Owner Occupant Needing Unit Vacant

6 Replies

I am currently looking to buy my first multifamily unit and having a hard time finding sellers willing to make a unit available for me to owner occupy. I am currently looking for a triplex or quad and most of the properties I am interested in are fully occupied. When my real estate agent contacts the listing agent they usually say that the seller is not willing to vacate a unit for me to occupy, which is creating huge barrier in my owner occupy strategy of starting out in real estate. I initially did not think that it would be a challenge to get sellers to work with me on this, but maybe I'm asking them to do too much... idk.

I am interested in suggestions for motivating a seller to render a unit vacant upon closing. Has anyone else faced a similar challenge? I need solutions :)

Fha states that you have 60 days to inhabit an oo property. Purchase a house and boot someone out. Simple enough.

I would look and then bring it up when you have a unit you are interested in. As part of due diligence you should get any leases. You can then  make it a requirement that the unit be 60 days noticed as part of the contract.   You might be doing the request to vacate prematurely.

Originally posted by @Colleen F.:

I would look and then bring it up when you have a unit you are interested in. As part of due diligence you should get any leases. You can then  make it a requirement that the unit be 60 days noticed as part of the contract.   You might be doing the request to vacate prematurely.

Hi Colleen,

You are right, my request may be premature. I was not aware that this can be written into the contract- my real estate agent definitely did not inform me of this option. I'm going to look more into this idea and revisit several properties that I brushed past  because of this issue. This is where knowledge and experience is important. Thanks for the info.

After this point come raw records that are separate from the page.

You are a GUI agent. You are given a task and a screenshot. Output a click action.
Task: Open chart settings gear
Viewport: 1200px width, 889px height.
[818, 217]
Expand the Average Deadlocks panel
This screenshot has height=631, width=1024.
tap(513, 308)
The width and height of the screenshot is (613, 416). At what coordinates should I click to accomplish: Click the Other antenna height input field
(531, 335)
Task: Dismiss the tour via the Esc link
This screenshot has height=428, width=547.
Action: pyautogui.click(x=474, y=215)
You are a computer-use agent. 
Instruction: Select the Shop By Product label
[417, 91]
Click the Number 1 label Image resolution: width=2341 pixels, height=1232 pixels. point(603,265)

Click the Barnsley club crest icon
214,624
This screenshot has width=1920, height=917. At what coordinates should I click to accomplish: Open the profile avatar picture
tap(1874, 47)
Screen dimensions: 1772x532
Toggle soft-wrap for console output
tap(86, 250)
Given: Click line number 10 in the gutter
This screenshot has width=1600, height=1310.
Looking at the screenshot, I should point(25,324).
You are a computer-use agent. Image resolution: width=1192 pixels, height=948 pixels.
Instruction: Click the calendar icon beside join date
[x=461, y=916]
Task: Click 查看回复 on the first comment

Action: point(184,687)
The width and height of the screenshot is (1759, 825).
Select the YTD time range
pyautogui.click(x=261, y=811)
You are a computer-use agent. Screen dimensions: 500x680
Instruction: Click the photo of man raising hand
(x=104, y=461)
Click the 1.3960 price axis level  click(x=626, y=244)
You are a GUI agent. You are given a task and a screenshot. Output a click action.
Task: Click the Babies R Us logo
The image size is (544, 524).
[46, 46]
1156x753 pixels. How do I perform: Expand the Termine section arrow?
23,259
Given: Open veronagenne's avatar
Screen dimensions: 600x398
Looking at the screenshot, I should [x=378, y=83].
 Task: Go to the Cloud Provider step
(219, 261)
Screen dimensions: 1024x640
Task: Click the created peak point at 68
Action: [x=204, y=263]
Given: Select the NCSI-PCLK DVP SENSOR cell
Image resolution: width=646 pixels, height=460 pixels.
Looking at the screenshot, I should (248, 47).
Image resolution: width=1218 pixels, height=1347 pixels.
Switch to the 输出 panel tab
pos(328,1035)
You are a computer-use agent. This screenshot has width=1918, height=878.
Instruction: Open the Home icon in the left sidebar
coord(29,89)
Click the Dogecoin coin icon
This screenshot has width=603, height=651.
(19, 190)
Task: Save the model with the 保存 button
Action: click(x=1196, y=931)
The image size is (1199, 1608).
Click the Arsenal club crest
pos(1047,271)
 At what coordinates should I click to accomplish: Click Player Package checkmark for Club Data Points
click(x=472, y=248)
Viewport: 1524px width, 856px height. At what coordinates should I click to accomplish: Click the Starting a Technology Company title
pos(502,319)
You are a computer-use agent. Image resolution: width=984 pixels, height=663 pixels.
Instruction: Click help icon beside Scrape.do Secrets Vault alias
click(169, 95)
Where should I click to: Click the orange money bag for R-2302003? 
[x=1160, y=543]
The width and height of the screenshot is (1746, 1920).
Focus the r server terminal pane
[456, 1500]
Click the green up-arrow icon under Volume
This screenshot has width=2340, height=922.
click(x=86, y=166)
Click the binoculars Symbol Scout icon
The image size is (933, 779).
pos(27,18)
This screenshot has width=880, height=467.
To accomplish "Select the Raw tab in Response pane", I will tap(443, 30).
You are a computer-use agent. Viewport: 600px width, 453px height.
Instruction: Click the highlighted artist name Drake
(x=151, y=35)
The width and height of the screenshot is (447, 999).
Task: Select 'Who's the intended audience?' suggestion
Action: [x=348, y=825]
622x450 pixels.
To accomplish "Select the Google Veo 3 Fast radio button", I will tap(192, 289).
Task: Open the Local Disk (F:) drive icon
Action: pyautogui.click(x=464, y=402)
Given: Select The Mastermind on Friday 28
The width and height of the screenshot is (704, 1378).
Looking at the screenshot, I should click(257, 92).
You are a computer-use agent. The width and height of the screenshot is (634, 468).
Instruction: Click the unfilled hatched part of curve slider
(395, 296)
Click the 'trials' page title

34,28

A seller will be hesitant to vacate a unit, if he has the right to, for fear you won't be able to close.  If an owner can vacate a unit, you'd need to put up some non refundable money once you're confident you can close, of maybe 3 months worth of rent, to make the seller comfortable.  I think CA has a minimum 60 day notice for tenants?

Well, you can't just "boot someone out", you are legally obligated to honor the leases that are in place when you buy. But you may be able to time your closing so that one of the leases ends at time that is convenient for you and you have time to give appropriate notice to the tenant that they won't be renewed (here that would be 30 days, I'm pretty sure). If the tenants are on month to month leases this is less of a problem

@Wayne Brooks @Jean Bolger you both are giving me a lot to think about. I definitely don't want to boot someone out but I definitely need to live in one. I like the idea of putting a few months rent forward to show that I'm serious and also like the idea of timing the leases to make for an easy transition. Things will be a lot easier if the tenants are on month to month agreements.